Nothing but the lines from the one containing "999x900 pixels." to the end of the data should be copied, exactly, and the pictures stay out.

(Collected data)
=-=-=

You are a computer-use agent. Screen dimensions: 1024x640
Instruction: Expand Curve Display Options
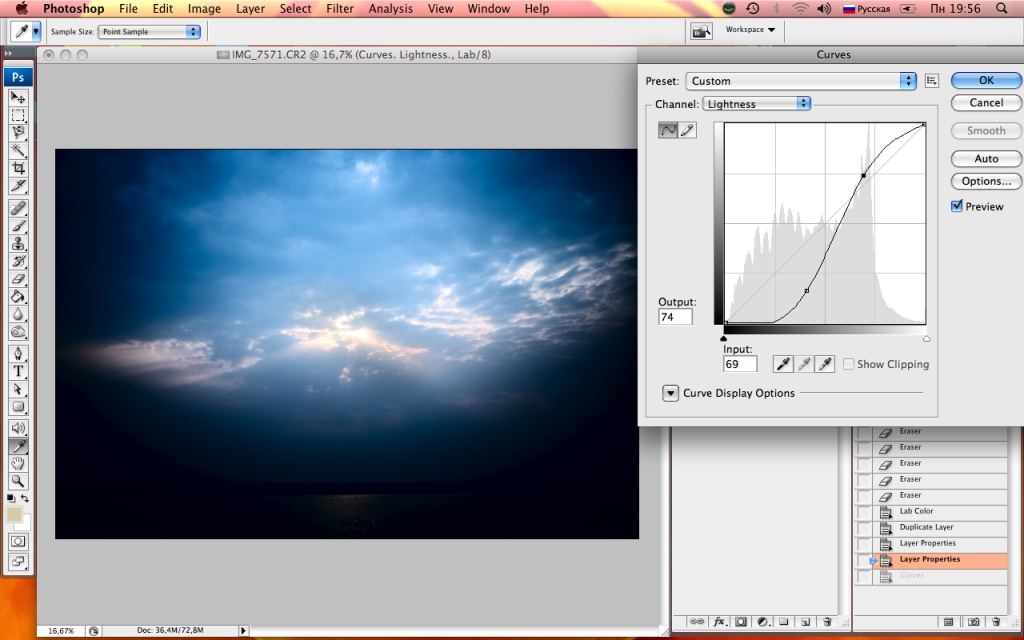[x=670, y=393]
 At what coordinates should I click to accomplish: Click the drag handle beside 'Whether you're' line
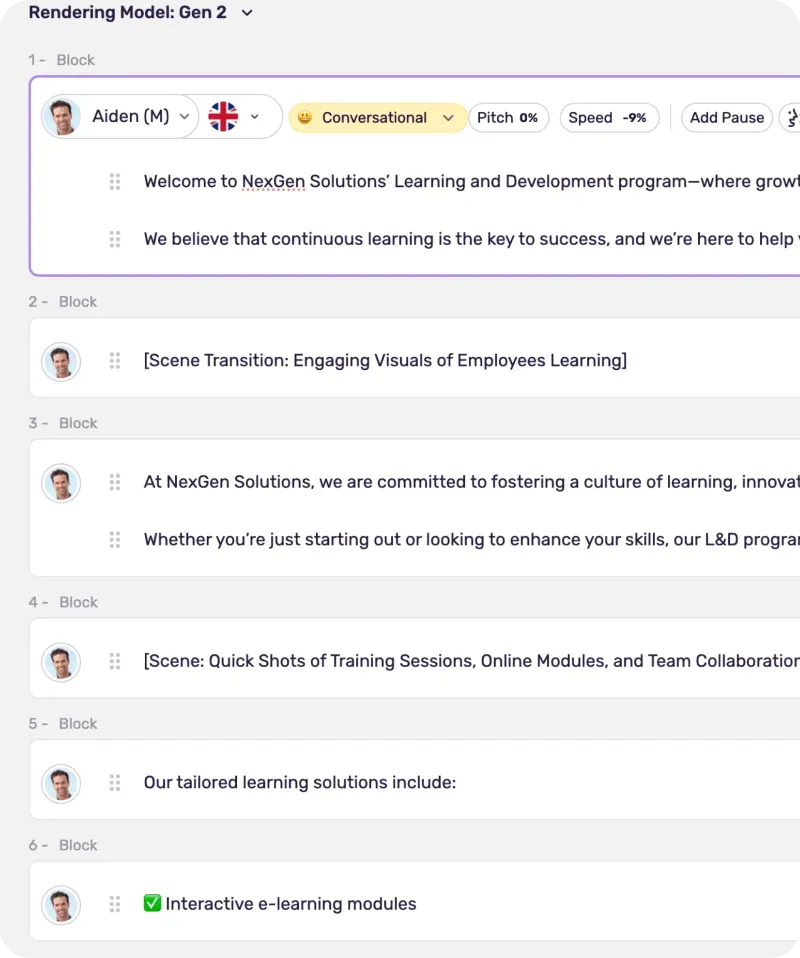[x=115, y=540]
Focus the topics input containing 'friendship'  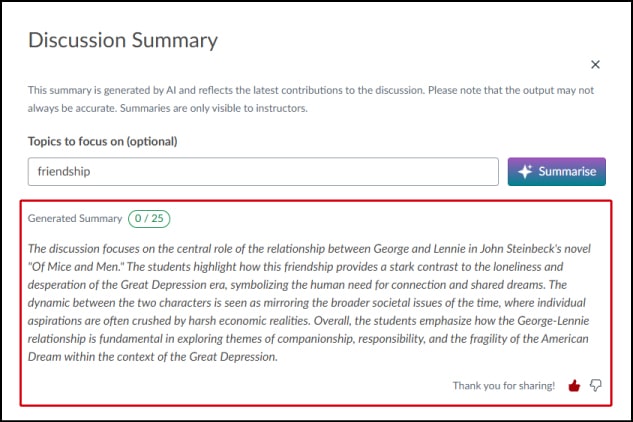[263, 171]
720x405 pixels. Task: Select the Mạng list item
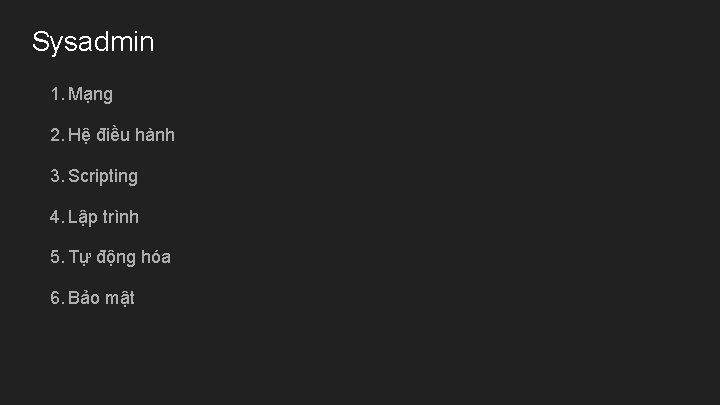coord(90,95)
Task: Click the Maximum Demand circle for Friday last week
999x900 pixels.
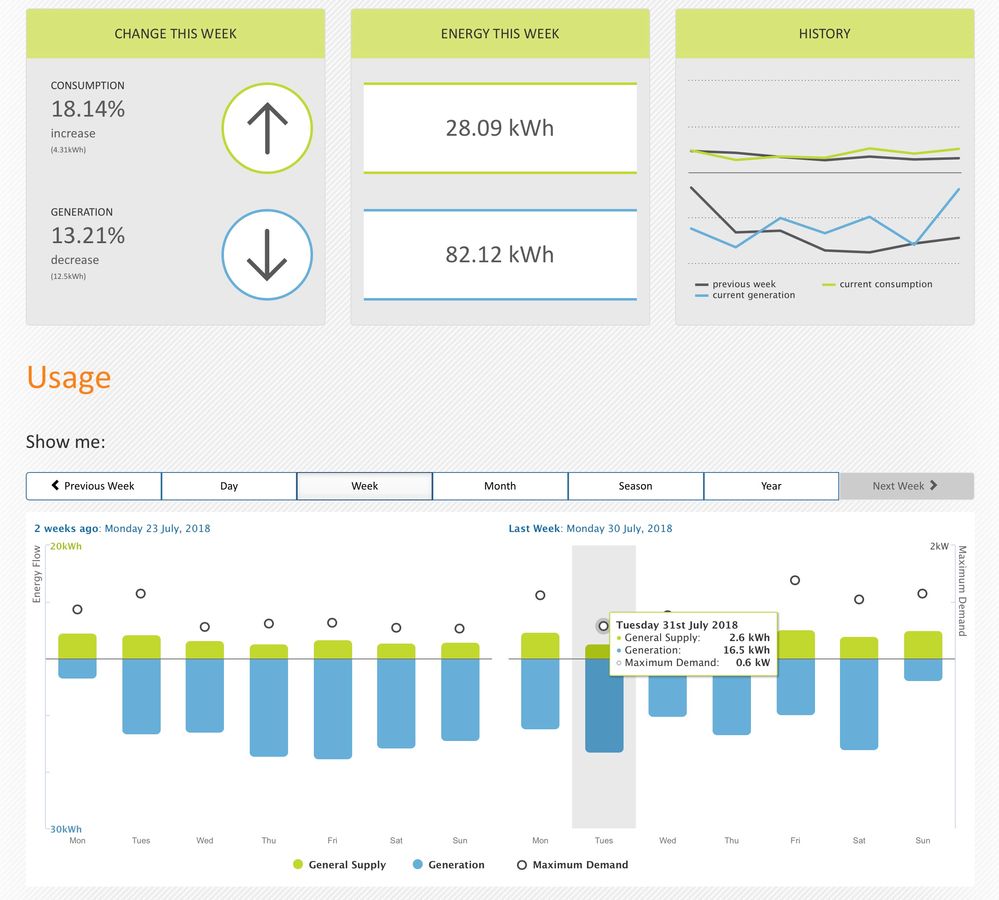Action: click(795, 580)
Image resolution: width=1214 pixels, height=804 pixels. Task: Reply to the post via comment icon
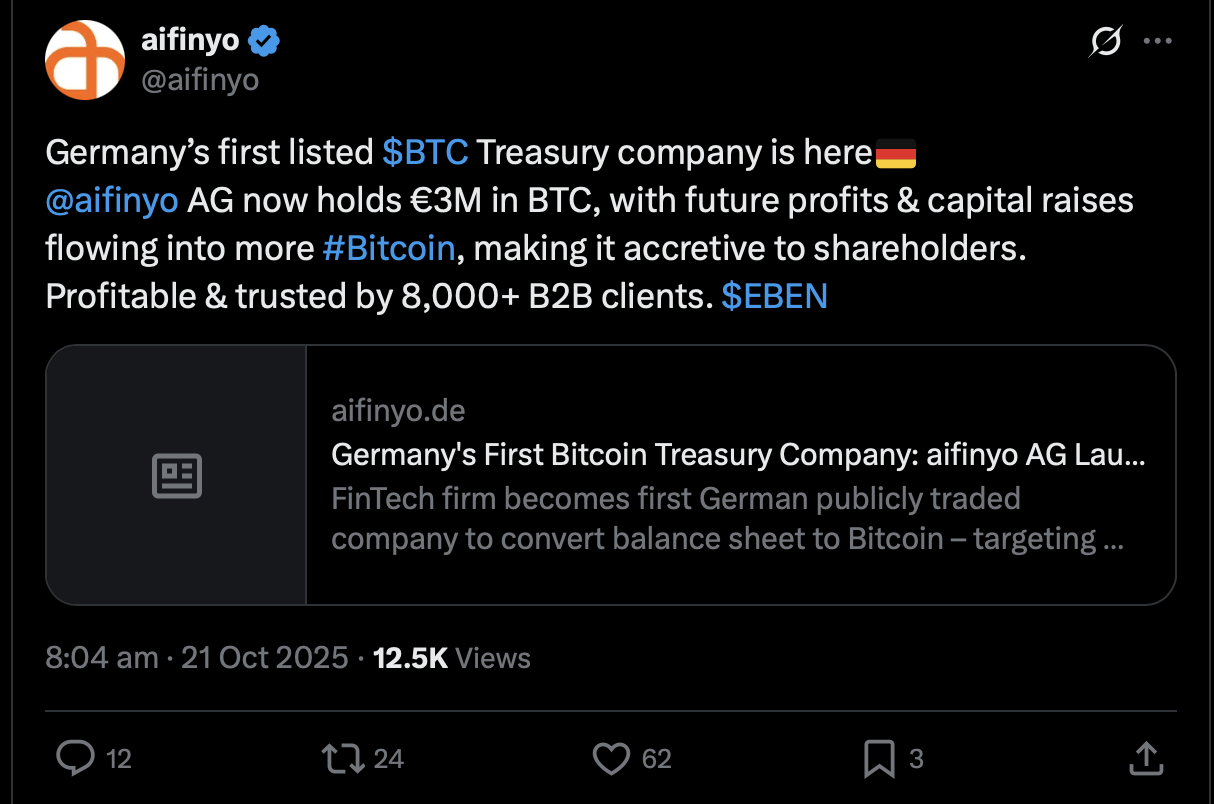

=-=-=

(Exercise solution)
999x900 pixels.
Action: click(795, 580)
Image resolution: width=1214 pixels, height=804 pixels. Task: Reply to the post via comment icon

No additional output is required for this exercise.